» WHAT THE EXERCISE ASKS
Search the records for the word "Given" and pick out every line that has it.

» RECORD EXTRACTS
━━━━━━━━━━━━━━━━

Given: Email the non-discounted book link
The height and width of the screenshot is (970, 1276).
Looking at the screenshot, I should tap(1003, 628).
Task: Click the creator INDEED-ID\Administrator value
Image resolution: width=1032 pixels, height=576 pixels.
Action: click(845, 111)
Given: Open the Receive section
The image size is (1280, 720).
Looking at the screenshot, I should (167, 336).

━━━━━━━━━━━━━━━━

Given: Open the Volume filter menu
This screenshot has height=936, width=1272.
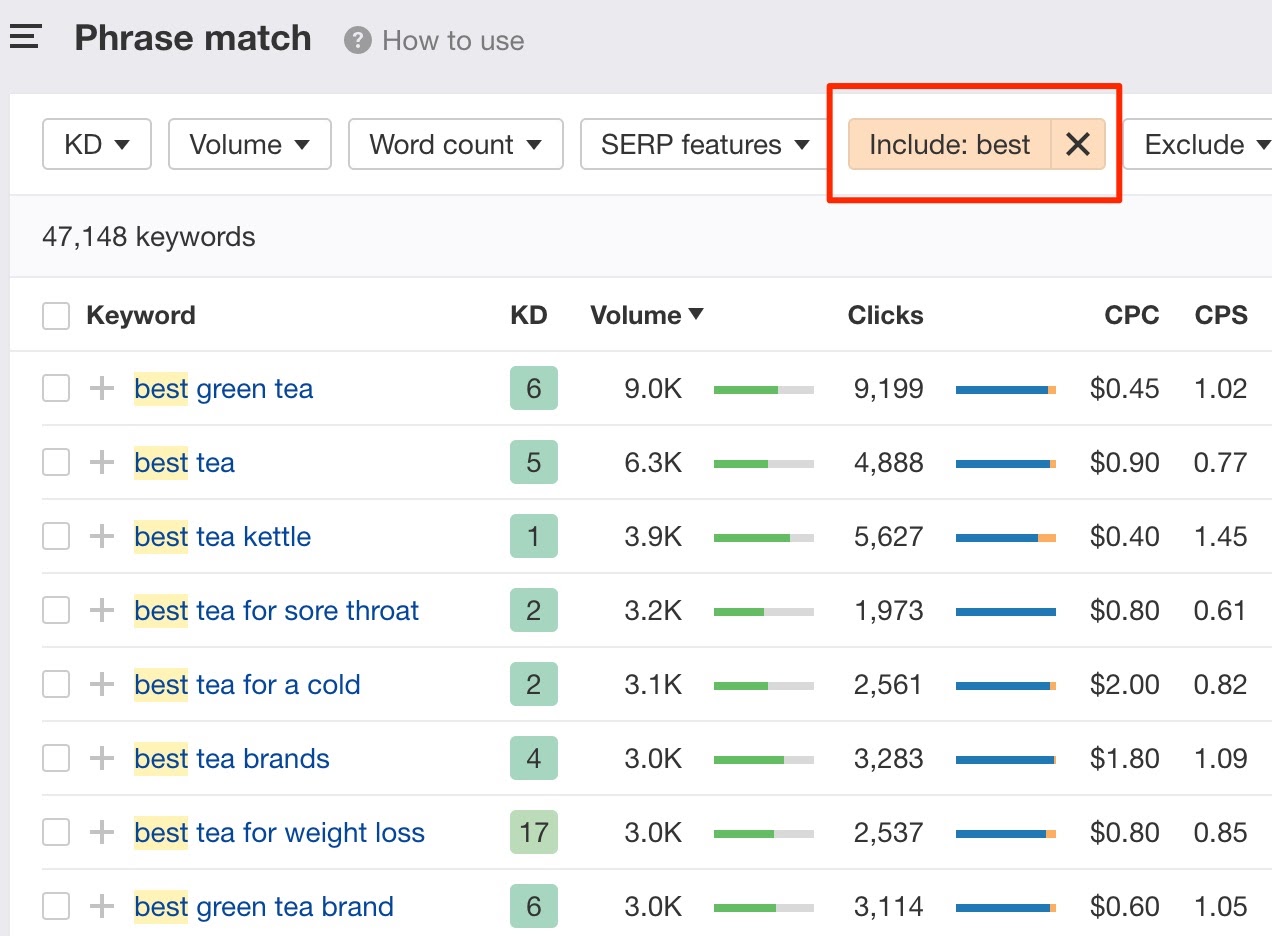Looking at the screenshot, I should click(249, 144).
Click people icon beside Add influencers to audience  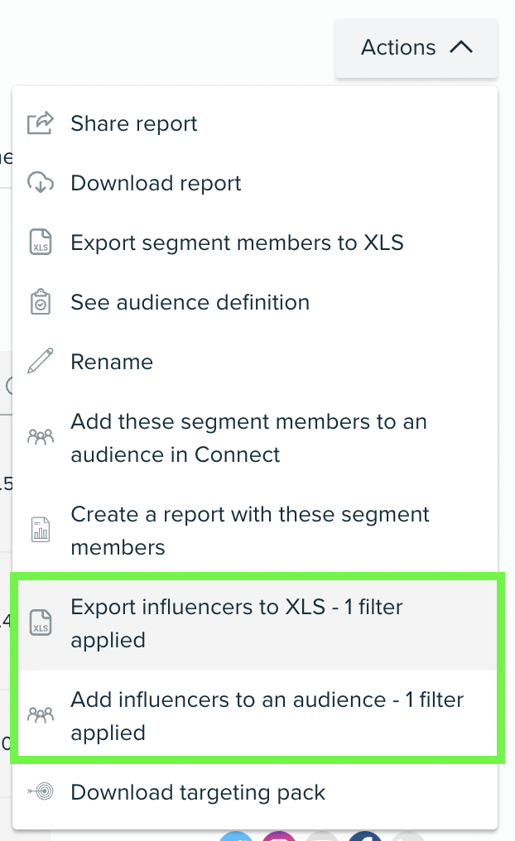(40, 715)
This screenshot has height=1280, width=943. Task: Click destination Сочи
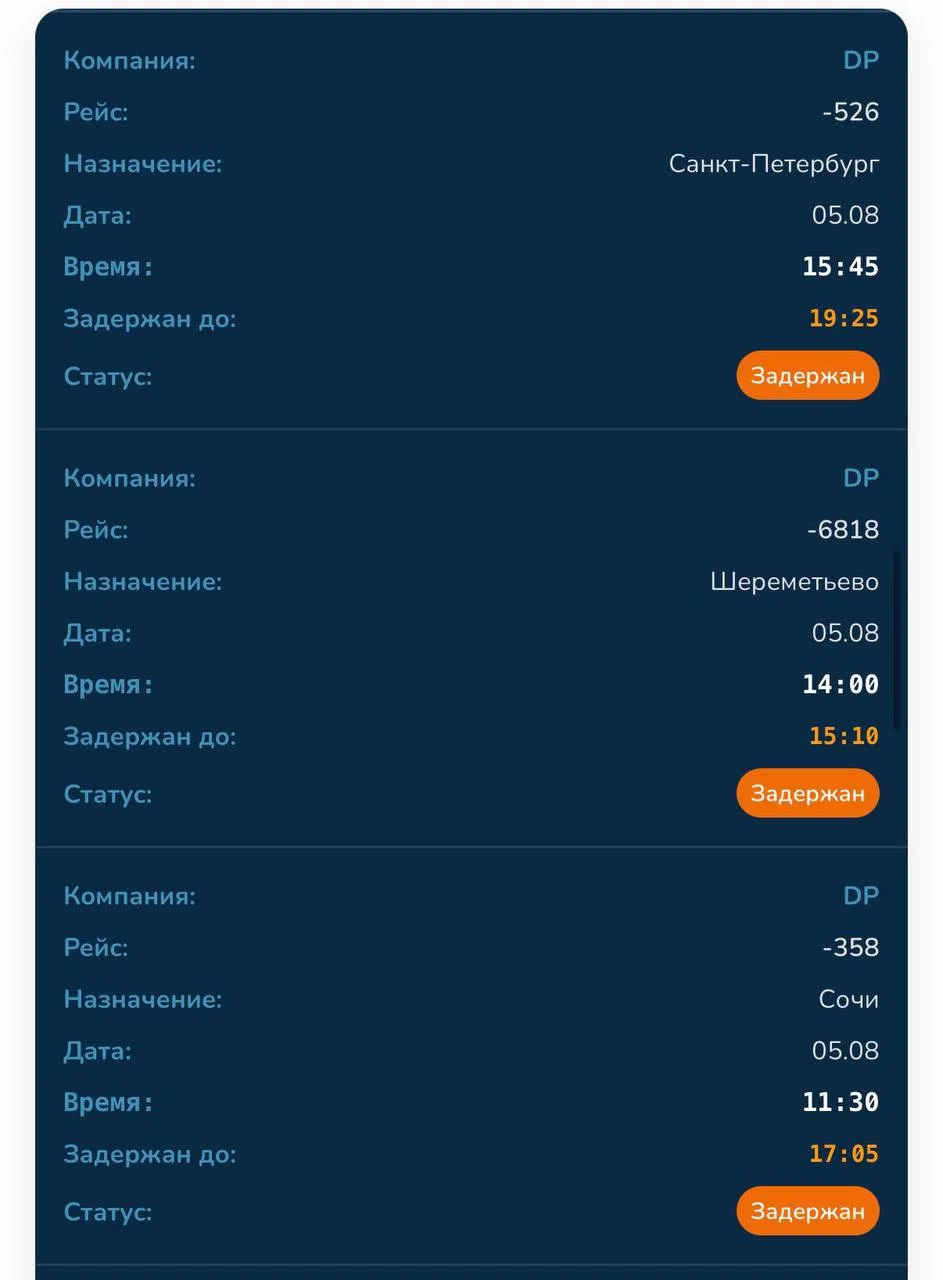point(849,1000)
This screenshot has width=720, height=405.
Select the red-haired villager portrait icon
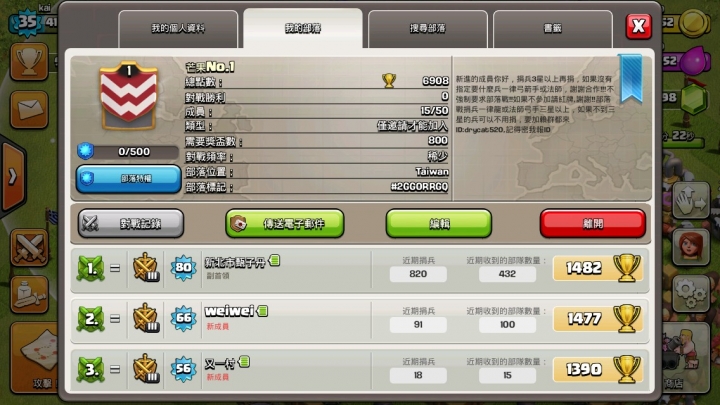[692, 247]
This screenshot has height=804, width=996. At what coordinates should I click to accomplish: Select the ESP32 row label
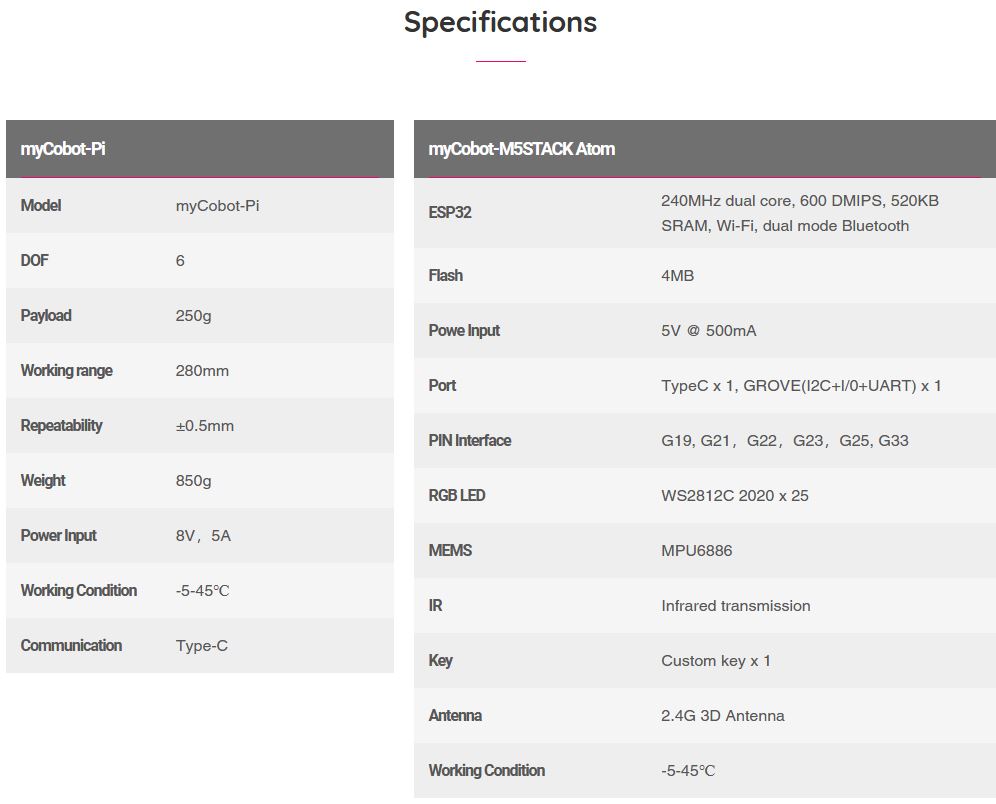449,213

━━━━━━━━━━━━━━━━

» ANSWER
Given: Email the non-discounted book link
Given: Open the Receive section
Given: Open the Volume filter menu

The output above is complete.